### Directions for this task
Exact reproduction of the following data is required.
● ● ● ● ●
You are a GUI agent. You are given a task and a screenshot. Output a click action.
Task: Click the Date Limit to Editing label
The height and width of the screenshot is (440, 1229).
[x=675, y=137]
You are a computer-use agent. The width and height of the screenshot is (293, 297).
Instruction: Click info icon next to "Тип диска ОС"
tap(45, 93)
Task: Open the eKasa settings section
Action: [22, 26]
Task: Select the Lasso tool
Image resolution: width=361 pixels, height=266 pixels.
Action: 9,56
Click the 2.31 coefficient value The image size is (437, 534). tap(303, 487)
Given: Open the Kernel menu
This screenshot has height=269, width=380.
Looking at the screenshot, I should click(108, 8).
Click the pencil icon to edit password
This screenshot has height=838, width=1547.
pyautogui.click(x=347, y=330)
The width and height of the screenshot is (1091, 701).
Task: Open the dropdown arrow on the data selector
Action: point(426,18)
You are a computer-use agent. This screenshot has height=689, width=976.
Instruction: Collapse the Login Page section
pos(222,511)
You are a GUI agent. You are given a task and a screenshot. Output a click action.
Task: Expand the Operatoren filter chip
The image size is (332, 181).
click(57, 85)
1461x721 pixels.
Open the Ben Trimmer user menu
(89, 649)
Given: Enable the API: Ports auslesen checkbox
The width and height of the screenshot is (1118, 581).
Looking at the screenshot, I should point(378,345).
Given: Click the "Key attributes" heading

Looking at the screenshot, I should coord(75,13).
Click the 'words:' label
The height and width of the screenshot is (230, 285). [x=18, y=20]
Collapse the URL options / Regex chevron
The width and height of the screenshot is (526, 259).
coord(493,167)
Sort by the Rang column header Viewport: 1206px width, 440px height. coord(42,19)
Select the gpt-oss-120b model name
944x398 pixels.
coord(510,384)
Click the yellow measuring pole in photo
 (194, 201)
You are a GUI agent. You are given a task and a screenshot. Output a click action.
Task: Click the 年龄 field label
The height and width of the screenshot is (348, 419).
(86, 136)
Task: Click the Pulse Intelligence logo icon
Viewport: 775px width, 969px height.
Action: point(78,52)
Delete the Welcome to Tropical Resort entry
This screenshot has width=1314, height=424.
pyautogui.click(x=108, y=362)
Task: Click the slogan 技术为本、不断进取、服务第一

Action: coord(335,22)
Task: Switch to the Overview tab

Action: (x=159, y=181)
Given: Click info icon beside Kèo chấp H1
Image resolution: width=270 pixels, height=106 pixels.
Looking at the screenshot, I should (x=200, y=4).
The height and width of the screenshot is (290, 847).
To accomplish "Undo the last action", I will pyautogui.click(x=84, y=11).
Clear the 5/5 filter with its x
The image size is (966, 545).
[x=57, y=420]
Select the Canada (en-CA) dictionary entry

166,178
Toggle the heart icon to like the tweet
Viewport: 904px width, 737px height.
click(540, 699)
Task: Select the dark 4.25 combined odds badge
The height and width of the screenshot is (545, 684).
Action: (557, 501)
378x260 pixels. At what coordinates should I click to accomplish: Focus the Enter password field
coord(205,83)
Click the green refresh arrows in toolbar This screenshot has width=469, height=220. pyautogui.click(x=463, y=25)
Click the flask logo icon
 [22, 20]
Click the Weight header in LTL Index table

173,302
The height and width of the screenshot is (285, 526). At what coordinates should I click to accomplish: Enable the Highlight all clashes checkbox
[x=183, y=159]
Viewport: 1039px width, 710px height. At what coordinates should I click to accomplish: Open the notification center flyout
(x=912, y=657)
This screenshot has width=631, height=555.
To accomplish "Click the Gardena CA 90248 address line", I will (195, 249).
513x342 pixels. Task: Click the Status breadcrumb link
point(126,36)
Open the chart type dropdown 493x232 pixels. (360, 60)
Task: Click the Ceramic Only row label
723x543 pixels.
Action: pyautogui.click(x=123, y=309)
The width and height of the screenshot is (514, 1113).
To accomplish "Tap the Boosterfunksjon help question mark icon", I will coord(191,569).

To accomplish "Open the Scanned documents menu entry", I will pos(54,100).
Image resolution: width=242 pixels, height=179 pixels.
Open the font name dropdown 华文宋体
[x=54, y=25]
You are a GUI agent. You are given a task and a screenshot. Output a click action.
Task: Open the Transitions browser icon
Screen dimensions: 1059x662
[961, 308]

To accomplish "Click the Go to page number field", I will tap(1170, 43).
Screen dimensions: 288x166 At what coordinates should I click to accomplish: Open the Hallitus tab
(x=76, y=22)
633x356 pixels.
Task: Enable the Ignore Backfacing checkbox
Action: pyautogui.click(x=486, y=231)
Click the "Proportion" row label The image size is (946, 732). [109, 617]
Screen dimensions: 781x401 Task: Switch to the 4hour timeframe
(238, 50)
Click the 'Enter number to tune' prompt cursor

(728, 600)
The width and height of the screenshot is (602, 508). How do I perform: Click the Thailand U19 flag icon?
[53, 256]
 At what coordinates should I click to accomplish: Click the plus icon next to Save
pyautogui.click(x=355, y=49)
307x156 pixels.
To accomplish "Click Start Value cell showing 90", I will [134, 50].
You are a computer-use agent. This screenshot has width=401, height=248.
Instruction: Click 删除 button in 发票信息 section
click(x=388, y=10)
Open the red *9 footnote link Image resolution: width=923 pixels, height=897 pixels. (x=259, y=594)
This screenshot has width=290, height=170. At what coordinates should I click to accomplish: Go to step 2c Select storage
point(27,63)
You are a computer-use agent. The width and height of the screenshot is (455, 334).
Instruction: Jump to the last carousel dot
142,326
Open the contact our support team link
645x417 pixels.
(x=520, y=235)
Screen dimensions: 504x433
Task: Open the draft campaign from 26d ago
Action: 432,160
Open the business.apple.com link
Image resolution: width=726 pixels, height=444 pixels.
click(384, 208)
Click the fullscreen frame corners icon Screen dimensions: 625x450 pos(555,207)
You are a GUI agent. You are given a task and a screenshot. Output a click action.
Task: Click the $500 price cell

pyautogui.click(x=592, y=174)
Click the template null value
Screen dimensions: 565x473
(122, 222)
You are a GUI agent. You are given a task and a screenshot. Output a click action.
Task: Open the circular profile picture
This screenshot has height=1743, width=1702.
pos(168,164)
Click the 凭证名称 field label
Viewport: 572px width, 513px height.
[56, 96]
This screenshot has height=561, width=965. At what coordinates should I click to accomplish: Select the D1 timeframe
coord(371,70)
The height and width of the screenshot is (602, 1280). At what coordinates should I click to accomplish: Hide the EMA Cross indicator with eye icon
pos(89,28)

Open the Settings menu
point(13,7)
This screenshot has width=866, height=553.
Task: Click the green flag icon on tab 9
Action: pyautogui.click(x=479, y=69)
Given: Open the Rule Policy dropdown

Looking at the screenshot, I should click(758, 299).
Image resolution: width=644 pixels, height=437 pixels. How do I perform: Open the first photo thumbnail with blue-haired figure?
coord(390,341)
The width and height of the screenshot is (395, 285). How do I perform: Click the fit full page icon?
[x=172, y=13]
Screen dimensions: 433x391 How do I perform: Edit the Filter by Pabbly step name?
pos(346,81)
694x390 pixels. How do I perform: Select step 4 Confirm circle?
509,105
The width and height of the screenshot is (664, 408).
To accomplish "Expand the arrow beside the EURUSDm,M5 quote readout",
● ● ● ● ●
### Finished task
You are a GUI agent. You are given a task and a screenshot. Output a click action.
Task: Click the Date Limit to Editing label
The height and width of the screenshot is (440, 1229).
[x=675, y=137]
You are a computer-use agent. The width and height of the screenshot is (293, 297).
Instruction: Click info icon next to "Тип диска ОС"
tap(45, 93)
Task: Open the eKasa settings section
Action: [22, 26]
Task: Select the Lasso tool
Image resolution: width=361 pixels, height=266 pixels.
Action: 9,56
Click the 2.31 coefficient value The image size is (437, 534). tap(303, 487)
Given: Open the Kernel menu
This screenshot has height=269, width=380.
Looking at the screenshot, I should click(108, 8).
Click the pencil icon to edit password
This screenshot has height=838, width=1547.
pyautogui.click(x=347, y=330)
The width and height of the screenshot is (1091, 701).
Task: Open the dropdown arrow on the data selector
Action: point(426,18)
You are a computer-use agent. This screenshot has height=689, width=976.
Instruction: Collapse the Login Page section
pos(222,511)
You are a GUI agent. You are given a task and a screenshot. Output a click action.
Task: Expand the Operatoren filter chip
The image size is (332, 181).
click(57, 85)
1461x721 pixels.
Open the Ben Trimmer user menu
(89, 649)
Given: Enable the API: Ports auslesen checkbox
The width and height of the screenshot is (1118, 581).
Looking at the screenshot, I should point(378,345).
Given: Click the "Key attributes" heading

Looking at the screenshot, I should coord(75,13).
Click the 'words:' label
The height and width of the screenshot is (230, 285). [x=18, y=20]
Collapse the URL options / Regex chevron
The width and height of the screenshot is (526, 259).
coord(493,167)
Sort by the Rang column header Viewport: 1206px width, 440px height. coord(42,19)
Select the gpt-oss-120b model name
944x398 pixels.
coord(510,384)
Click the yellow measuring pole in photo
 (194, 201)
You are a GUI agent. You are given a task and a screenshot. Output a click action.
Task: Click the 年龄 field label
The height and width of the screenshot is (348, 419).
(86, 136)
Task: Click the Pulse Intelligence logo icon
Viewport: 775px width, 969px height.
Action: point(78,52)
Delete the Welcome to Tropical Resort entry
This screenshot has width=1314, height=424.
pyautogui.click(x=108, y=362)
Task: Click the slogan 技术为本、不断进取、服务第一

Action: coord(335,22)
Task: Switch to the Overview tab

Action: (x=159, y=181)
Given: Click info icon beside Kèo chấp H1
Image resolution: width=270 pixels, height=106 pixels.
Looking at the screenshot, I should (x=200, y=4).
The height and width of the screenshot is (290, 847).
To accomplish "Undo the last action", I will pyautogui.click(x=84, y=11).
Clear the 5/5 filter with its x
The image size is (966, 545).
[x=57, y=420]
Select the Canada (en-CA) dictionary entry

166,178
Toggle the heart icon to like the tweet
Viewport: 904px width, 737px height.
click(540, 699)
Task: Select the dark 4.25 combined odds badge
The height and width of the screenshot is (545, 684).
Action: (557, 501)
378x260 pixels. At what coordinates should I click to accomplish: Focus the Enter password field
coord(205,83)
Click the green refresh arrows in toolbar This screenshot has width=469, height=220. pyautogui.click(x=463, y=25)
Click the flask logo icon
 [22, 20]
Click the Weight header in LTL Index table

173,302
The height and width of the screenshot is (285, 526). At what coordinates should I click to accomplish: Enable the Highlight all clashes checkbox
[x=183, y=159]
Viewport: 1039px width, 710px height. At what coordinates should I click to accomplish: Open the notification center flyout
(x=912, y=657)
This screenshot has width=631, height=555.
To accomplish "Click the Gardena CA 90248 address line", I will (195, 249).
513x342 pixels. Task: Click the Status breadcrumb link
point(126,36)
Open the chart type dropdown 493x232 pixels. (360, 60)
Task: Click the Ceramic Only row label
723x543 pixels.
Action: pyautogui.click(x=123, y=309)
The width and height of the screenshot is (514, 1113).
To accomplish "Tap the Boosterfunksjon help question mark icon", I will coord(191,569).

To accomplish "Open the Scanned documents menu entry", I will pos(54,100).
Image resolution: width=242 pixels, height=179 pixels.
Open the font name dropdown 华文宋体
[x=54, y=25]
You are a GUI agent. You are given a task and a screenshot. Output a click action.
Task: Open the Transitions browser icon
Screen dimensions: 1059x662
[961, 308]

To accomplish "Click the Go to page number field", I will tap(1170, 43).
Screen dimensions: 288x166 At what coordinates should I click to accomplish: Open the Hallitus tab
(x=76, y=22)
633x356 pixels.
Task: Enable the Ignore Backfacing checkbox
Action: pyautogui.click(x=486, y=231)
Click the "Proportion" row label The image size is (946, 732). [109, 617]
Screen dimensions: 781x401 Task: Switch to the 4hour timeframe
(238, 50)
Click the 'Enter number to tune' prompt cursor

(728, 600)
The width and height of the screenshot is (602, 508). How do I perform: Click the Thailand U19 flag icon?
[53, 256]
 At what coordinates should I click to accomplish: Click the plus icon next to Save
pyautogui.click(x=355, y=49)
307x156 pixels.
To accomplish "Click Start Value cell showing 90", I will [134, 50].
You are a computer-use agent. This screenshot has width=401, height=248.
Instruction: Click 删除 button in 发票信息 section
click(x=388, y=10)
Open the red *9 footnote link Image resolution: width=923 pixels, height=897 pixels. (x=259, y=594)
This screenshot has width=290, height=170. At what coordinates should I click to accomplish: Go to step 2c Select storage
point(27,63)
You are a computer-use agent. The width and height of the screenshot is (455, 334).
Instruction: Jump to the last carousel dot
142,326
Open the contact our support team link
645x417 pixels.
(x=520, y=235)
Screen dimensions: 504x433
Task: Open the draft campaign from 26d ago
Action: 432,160
Open the business.apple.com link
Image resolution: width=726 pixels, height=444 pixels.
click(384, 208)
Click the fullscreen frame corners icon Screen dimensions: 625x450 pos(555,207)
You are a GUI agent. You are given a task and a screenshot. Output a click action.
Task: Click the $500 price cell

pyautogui.click(x=592, y=174)
Click the template null value
Screen dimensions: 565x473
(122, 222)
You are a GUI agent. You are given a task and a screenshot. Output a click action.
Task: Open the circular profile picture
This screenshot has height=1743, width=1702.
pos(168,164)
Click the 凭证名称 field label
Viewport: 572px width, 513px height.
[56, 96]
This screenshot has height=561, width=965. At what coordinates should I click to accomplish: Select the D1 timeframe
coord(371,70)
The height and width of the screenshot is (602, 1280). At what coordinates should I click to accomplish: Hide the EMA Cross indicator with eye icon
pos(89,28)

Open the Settings menu
point(13,7)
This screenshot has width=866, height=553.
Task: Click the green flag icon on tab 9
Action: pyautogui.click(x=479, y=69)
Given: Open the Rule Policy dropdown

Looking at the screenshot, I should click(758, 299).
Image resolution: width=644 pixels, height=437 pixels. How do I perform: Open the first photo thumbnail with blue-haired figure?
coord(390,341)
The width and height of the screenshot is (395, 285). How do I perform: Click the fit full page icon?
[x=172, y=13]
Screen dimensions: 433x391 How do I perform: Edit the Filter by Pabbly step name?
pos(346,81)
694x390 pixels. How do I perform: Select step 4 Confirm circle?
509,105
The width and height of the screenshot is (664, 408).
To accomplish "Expand the arrow beside the EURUSDm,M5 quote readout",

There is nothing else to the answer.